• _Task objective_
Edit the rows from the line containing "Task: Click the user profile avatar" through the line containing "Action: click(x=20, y=186)" by replacing "Support" with "Help". Return only those lines, with nothing else changed.

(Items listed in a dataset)
- - -
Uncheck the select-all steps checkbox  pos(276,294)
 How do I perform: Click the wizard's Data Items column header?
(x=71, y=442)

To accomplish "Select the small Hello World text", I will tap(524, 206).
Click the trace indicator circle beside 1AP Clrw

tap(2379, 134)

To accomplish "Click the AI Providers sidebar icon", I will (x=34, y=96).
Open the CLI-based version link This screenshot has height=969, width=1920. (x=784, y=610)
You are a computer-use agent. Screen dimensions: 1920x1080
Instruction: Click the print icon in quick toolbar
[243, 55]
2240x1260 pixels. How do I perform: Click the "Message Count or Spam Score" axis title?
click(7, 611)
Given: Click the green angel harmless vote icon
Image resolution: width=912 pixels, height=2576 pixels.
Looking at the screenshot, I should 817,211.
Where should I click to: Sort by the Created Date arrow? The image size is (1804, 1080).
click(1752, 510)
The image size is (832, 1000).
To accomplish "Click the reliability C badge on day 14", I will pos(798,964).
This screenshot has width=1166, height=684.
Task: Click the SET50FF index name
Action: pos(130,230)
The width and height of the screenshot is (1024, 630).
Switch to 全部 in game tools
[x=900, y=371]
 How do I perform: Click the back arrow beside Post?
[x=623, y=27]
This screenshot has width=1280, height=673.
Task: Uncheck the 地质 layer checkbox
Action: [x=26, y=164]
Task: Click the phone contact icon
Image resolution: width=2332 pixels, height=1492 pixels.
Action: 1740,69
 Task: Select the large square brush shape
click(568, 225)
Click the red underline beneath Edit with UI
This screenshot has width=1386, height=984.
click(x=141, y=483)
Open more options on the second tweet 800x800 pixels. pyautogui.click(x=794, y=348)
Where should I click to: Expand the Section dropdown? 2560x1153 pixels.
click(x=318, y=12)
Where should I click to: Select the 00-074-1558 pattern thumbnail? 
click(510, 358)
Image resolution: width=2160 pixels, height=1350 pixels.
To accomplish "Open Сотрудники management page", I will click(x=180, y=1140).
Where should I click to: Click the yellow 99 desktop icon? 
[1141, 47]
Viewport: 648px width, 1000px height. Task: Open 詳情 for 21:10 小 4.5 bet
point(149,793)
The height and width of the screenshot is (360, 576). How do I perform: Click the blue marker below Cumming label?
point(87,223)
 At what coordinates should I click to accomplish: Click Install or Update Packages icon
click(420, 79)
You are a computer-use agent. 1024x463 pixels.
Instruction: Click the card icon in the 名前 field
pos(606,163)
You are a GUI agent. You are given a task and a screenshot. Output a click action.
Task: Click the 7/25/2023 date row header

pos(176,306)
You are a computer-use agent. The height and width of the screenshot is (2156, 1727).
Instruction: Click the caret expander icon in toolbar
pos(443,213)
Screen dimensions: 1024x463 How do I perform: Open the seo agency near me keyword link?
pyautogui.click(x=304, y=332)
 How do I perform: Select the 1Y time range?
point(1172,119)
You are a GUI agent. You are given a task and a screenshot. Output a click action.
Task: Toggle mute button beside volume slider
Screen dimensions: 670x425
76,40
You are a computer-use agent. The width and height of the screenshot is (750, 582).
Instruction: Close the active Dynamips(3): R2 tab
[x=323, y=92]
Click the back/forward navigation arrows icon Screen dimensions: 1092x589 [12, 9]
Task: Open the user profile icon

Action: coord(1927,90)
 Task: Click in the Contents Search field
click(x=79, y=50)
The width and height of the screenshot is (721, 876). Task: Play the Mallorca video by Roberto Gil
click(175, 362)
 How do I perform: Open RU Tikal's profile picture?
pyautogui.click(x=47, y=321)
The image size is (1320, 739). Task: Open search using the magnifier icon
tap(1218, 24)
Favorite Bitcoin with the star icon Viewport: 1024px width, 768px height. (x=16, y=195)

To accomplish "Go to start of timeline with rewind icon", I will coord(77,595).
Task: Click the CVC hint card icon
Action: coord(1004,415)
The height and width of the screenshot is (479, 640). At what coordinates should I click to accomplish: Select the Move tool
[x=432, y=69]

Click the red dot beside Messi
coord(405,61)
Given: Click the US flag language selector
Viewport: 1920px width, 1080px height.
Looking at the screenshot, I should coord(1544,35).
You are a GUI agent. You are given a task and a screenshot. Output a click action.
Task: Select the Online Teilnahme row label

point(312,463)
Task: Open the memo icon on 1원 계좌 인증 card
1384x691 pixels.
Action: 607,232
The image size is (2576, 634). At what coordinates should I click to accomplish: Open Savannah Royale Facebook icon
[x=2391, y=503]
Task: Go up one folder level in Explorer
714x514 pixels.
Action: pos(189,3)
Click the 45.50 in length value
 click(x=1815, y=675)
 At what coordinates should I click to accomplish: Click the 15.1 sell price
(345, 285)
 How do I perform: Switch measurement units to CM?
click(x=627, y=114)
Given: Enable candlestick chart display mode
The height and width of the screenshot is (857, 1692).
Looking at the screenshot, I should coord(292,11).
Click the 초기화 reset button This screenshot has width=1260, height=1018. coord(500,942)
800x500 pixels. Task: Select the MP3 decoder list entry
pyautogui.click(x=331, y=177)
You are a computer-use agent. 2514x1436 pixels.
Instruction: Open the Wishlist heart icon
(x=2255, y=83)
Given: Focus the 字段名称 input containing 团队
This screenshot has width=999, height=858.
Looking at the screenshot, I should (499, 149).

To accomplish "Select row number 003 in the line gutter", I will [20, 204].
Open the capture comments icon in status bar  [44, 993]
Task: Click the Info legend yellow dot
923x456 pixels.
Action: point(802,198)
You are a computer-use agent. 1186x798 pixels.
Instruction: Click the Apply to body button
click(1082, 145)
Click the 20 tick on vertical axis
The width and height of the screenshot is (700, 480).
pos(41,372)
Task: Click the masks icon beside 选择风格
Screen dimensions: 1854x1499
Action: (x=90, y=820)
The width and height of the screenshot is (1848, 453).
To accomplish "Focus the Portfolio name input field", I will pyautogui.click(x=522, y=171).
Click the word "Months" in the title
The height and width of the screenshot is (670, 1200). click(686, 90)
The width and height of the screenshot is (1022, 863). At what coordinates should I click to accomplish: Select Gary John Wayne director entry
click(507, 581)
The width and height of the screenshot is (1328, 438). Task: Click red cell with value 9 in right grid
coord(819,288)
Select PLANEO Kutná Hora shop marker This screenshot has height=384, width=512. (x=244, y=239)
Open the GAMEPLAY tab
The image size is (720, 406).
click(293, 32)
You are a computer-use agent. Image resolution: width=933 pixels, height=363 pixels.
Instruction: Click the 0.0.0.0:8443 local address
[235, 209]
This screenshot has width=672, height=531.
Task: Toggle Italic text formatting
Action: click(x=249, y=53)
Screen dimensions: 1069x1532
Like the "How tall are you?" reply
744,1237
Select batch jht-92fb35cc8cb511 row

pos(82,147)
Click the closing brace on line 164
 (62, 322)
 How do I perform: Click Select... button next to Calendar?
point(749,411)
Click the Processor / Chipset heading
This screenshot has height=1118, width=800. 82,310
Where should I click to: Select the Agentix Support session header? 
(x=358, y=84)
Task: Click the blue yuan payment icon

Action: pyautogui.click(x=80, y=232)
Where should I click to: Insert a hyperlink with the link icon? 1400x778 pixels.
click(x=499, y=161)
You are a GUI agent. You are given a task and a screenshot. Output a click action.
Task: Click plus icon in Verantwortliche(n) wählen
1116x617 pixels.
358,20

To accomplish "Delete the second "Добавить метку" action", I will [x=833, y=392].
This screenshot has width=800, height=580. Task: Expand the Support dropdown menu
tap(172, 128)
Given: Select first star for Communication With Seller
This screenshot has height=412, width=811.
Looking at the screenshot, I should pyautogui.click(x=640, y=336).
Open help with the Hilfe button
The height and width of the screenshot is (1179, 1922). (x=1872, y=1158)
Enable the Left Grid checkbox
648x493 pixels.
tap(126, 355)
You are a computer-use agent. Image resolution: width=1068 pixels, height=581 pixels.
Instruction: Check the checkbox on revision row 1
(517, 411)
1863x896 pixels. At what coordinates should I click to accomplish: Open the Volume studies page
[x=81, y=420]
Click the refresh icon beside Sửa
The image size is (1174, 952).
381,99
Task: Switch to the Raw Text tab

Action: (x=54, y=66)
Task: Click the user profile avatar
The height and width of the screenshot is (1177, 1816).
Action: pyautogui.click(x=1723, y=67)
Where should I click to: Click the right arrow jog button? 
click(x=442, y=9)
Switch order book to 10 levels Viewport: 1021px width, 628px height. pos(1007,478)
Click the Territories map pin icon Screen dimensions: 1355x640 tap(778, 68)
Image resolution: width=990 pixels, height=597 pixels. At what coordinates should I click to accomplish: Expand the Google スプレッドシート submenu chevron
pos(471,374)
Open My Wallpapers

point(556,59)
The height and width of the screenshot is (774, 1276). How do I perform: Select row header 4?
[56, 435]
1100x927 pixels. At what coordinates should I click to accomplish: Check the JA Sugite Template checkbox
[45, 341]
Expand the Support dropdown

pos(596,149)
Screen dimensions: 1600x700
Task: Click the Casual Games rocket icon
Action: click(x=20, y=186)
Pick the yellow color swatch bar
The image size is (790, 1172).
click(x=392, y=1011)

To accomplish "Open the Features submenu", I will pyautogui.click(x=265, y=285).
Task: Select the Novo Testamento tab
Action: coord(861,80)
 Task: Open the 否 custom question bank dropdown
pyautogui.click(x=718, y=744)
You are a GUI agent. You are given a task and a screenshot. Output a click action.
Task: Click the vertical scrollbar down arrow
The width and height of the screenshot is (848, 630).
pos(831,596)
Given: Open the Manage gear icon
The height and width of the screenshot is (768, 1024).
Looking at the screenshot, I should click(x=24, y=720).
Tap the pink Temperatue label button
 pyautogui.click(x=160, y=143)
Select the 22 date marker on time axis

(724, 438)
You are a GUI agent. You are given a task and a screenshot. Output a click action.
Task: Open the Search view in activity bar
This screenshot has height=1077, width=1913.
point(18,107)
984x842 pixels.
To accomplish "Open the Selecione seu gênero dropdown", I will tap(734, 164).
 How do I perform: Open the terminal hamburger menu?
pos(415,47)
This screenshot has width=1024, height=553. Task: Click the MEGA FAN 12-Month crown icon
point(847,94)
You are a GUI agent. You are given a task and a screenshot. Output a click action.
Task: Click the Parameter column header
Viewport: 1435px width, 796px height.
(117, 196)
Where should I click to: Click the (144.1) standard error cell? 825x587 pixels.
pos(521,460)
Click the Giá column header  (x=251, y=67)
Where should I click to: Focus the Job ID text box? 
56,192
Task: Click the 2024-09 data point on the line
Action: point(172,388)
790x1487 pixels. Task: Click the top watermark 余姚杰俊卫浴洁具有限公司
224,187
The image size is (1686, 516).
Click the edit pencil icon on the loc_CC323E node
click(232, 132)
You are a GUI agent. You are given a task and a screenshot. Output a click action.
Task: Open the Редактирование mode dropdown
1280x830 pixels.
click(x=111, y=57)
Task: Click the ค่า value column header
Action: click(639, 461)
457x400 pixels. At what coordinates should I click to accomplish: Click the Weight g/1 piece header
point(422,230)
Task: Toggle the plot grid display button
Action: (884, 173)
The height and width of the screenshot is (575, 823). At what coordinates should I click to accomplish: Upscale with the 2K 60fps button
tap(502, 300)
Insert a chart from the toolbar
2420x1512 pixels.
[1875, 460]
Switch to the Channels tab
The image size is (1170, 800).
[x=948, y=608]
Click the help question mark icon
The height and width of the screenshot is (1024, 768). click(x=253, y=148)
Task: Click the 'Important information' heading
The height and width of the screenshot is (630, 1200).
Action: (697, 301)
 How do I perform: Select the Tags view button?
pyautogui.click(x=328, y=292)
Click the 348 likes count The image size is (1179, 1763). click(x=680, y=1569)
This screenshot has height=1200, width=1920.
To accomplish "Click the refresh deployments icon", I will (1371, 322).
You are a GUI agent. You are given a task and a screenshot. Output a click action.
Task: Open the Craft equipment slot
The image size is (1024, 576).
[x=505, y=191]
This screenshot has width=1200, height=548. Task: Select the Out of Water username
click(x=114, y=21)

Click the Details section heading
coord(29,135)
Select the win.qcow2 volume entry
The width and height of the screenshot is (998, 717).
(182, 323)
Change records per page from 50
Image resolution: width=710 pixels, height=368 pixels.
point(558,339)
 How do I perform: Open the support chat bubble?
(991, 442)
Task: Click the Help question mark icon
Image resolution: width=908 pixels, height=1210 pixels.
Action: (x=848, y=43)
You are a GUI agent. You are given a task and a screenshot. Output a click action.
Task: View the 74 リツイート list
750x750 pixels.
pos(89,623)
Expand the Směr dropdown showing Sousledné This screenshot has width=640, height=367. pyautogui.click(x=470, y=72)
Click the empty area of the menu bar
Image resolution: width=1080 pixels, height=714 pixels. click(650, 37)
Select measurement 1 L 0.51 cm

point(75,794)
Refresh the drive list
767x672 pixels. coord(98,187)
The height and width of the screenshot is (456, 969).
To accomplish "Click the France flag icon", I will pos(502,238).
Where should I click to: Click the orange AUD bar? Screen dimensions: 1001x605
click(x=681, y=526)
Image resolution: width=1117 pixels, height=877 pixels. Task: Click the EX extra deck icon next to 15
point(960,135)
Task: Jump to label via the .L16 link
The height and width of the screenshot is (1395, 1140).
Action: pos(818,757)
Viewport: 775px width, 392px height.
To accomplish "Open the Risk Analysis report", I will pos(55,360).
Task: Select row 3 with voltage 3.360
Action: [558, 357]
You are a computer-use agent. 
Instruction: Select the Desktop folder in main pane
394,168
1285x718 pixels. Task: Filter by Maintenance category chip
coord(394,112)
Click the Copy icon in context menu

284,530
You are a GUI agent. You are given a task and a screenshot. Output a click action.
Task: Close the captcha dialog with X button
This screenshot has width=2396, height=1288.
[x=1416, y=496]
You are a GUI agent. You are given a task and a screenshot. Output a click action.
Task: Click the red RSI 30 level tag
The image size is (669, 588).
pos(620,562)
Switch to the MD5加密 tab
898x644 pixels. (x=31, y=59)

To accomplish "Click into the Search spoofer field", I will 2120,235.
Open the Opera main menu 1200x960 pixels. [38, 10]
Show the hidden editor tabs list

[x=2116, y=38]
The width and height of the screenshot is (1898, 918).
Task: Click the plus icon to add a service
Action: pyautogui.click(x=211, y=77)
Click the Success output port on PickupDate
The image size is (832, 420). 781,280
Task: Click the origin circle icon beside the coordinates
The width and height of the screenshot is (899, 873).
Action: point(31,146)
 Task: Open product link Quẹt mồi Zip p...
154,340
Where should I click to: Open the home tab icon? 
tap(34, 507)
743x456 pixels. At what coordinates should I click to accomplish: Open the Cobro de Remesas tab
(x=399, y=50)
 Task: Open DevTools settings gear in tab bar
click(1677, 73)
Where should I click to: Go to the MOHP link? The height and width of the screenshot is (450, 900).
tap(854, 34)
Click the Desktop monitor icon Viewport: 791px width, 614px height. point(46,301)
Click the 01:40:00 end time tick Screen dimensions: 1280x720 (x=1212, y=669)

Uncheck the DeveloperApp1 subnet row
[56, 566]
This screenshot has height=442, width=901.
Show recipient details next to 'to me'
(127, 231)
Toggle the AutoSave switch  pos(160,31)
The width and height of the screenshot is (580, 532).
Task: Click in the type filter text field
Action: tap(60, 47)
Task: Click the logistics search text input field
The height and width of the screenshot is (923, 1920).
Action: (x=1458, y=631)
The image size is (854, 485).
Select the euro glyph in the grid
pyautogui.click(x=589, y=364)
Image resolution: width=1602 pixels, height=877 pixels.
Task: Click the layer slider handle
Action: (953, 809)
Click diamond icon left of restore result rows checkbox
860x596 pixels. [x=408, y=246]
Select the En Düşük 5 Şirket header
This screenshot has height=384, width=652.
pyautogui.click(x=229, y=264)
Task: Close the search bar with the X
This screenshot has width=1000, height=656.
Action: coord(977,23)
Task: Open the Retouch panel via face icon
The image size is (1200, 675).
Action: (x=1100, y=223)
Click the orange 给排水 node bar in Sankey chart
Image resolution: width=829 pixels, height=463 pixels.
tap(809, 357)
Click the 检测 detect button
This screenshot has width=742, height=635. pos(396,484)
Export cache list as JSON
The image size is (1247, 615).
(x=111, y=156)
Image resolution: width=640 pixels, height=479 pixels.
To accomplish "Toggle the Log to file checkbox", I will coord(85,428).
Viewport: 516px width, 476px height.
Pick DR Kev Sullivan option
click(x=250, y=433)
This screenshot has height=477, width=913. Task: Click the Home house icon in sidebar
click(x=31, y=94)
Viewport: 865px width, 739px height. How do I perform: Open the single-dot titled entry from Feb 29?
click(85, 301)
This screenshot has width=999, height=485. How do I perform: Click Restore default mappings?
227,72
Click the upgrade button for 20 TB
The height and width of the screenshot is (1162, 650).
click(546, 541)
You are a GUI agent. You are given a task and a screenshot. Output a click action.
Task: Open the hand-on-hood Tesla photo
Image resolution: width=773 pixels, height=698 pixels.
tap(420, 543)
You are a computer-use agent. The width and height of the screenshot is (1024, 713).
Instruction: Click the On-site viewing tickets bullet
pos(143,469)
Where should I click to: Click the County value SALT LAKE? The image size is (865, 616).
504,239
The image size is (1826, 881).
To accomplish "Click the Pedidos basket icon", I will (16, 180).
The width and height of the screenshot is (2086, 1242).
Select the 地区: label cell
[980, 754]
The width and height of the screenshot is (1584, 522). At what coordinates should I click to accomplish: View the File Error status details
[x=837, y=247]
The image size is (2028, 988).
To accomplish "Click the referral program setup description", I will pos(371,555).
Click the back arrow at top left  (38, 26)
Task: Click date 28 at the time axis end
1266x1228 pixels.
- - -
• _Answer to this task_
Task: Click the user profile avatar
The height and width of the screenshot is (1177, 1816).
Action: pyautogui.click(x=1723, y=67)
Where should I click to: Click the right arrow jog button? 
click(x=442, y=9)
Switch order book to 10 levels Viewport: 1021px width, 628px height. pos(1007,478)
Click the Territories map pin icon Screen dimensions: 1355x640 tap(778, 68)
Image resolution: width=990 pixels, height=597 pixels. At what coordinates should I click to accomplish: Expand the Google スプレッドシート submenu chevron
pos(471,374)
Open My Wallpapers

point(556,59)
The height and width of the screenshot is (774, 1276). How do I perform: Select row header 4?
[56, 435]
1100x927 pixels. At what coordinates should I click to accomplish: Check the JA Sugite Template checkbox
[45, 341]
Expand the Help dropdown

pos(596,149)
Screen dimensions: 1600x700
Task: Click the Casual Games rocket icon
Action: click(x=20, y=186)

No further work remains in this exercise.